Selected passage:

A Thoughtful Critic of My Take on North Carolina, and a Brief Response

As I presume with anyone who writes these days on current controversies, I get a lot of emails disagreeing with my positions. Many are intemperate; some are filled with obscenities.

But some are really thoughtful and heartfelt.  Below the fold I reprint in full an email from a thoughtful critic from North Carolina about what I’ve written about the state’s new voting laws (as in this Slate piece and this piece from the Daily Beast). The article the reader references is a reprint of my Slate column. I also offer a brief response. I will publish any reply that comes from the reader later on.

Here’s the email:

I read with much interest your piece titled “N.C.’s voter suppression law” in the Wilmington (NC) StarNews this morning. I have several comments regarding it that I would like to share with you. I convey them as constructive criticism, so I hope you accept them as such.
You characterize the new North Carolina voting law as the “most restrictive voting law we’ve seen since the 1965 enactment of the act” (Voting Rights Act of 1965), and later describe one of the elements of restriction to be reducing the number of early voting days from 17 to 10. In 1965, there was no “in person” early voting, so to suggest that reducing early voting in North Carolina from 17 days to 10 is part of the “most restrictive voting law we’ve seen since 1965” is very misleading. The piece states that “the bill cut a week off early voting in the state (used by 70% of African American voters in 2012)”. It isn’t clear whether you meant 70% of blacks used early voting or whether 70% used early voting in the week that has been cut-off. I personally think you meant the former, but the wording is such that many could construe your intent to be the latter.

Recorded information:

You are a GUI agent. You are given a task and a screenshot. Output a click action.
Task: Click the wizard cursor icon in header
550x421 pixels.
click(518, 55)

Exercises to complete:
1. Reproduce the portion of the post about North Carolina's voting laws from "I read with much" up to and including "them as such.".
2. Name every news publication mentioned in the post about North Carolina's voting laws.
Rely only on the post about North Carolina's voting laws, not on the data.

Full solutions:
1.
I read with much interest your piece titled “N.C.’s voter suppression law” in the Wilmington (NC) StarNews this morning. I have several comments regarding it that I would like to share with you. I convey them as constructive criticism, so I hope you accept them as such.

2.
- Slate
- the Daily Beast
- the Wilmington (NC) StarNews